Uncertainty and sensitivity analysis of historical vegetation iodine-131 for measurements in 1945--1947; Hanford Environmental Dose Reconstruction Project

Autor: R.O. Gilbert, D.L. Strenge, E.I. Mart, T.B. Miley
Rok vydání: 1994
Předmět:
DOI: 10.2172/145175
Popis: The Hanford Environmental Dose Reconstruction (HEDR) Project is developing environmental transport and dose models to estimate the doses to individuals and populations from exposure to radionuclides released from Hanford nuclear facilities since 1944. The validity of these models will be assessed in part by comparing model predictions with environmental measurements of radionuclides. One potentially important set of environmental radionuclide measurements is those made on vegetation samples that, beginning in 1945, were collected on and around the Hanford Site. However, from October 1945 through mid-1948, the available technology permitted the vegetation samples to be measured only for total radioactivity rather than for specific radionuclides.

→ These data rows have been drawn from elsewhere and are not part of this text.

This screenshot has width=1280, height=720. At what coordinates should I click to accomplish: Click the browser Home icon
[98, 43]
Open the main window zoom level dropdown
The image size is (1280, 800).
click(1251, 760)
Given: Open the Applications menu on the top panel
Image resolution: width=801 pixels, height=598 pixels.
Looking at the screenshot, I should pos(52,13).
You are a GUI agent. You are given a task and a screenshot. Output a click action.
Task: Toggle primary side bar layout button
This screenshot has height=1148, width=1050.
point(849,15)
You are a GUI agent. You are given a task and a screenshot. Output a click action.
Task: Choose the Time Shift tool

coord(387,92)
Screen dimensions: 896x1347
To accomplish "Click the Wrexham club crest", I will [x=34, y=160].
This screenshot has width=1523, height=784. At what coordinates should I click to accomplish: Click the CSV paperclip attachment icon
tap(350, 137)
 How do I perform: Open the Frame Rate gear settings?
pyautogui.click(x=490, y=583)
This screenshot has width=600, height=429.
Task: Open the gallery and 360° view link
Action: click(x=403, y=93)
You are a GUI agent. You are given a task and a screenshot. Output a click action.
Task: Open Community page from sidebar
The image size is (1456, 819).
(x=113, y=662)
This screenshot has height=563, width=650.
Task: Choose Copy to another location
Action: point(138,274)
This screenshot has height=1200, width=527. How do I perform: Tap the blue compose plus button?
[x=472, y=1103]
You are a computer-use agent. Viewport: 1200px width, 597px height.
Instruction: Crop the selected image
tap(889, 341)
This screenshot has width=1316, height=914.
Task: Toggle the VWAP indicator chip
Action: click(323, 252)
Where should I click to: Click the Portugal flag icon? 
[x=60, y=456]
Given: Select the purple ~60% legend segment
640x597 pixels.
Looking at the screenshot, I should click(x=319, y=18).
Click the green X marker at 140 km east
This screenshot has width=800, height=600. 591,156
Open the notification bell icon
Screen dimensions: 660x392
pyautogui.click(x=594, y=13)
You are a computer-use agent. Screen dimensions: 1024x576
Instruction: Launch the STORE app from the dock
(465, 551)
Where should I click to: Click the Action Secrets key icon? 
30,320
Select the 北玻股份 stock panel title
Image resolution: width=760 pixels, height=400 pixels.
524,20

At that time, the factors needed to convert total radioactivities to concentrations ({mu}Ci/kg) of iodine-131, the predominant radionuclide that was released into the air from Hanford stacks in the mid-1940s, were not well known or accurately quantified. A search of historical Hanford records by HEDR Project staff uncovered the original background-corrected radiation measurements, made using a Geiger-Mueller (GM) detector system, for vegetation samples that were collected from October 1945 through early August 1946. HEDR Project staff have developed a model that can be used to convert these radiation measurements to iodine-131 concentrations ({mu}Ci/kg). It is anticipated that this equation will be used to obtain more accurate concentrations of iodine-131 for vegetation for the purpose of validating vegetation iodine-131 concentrations that will be estimated by HEDR Project air-pathway transport models.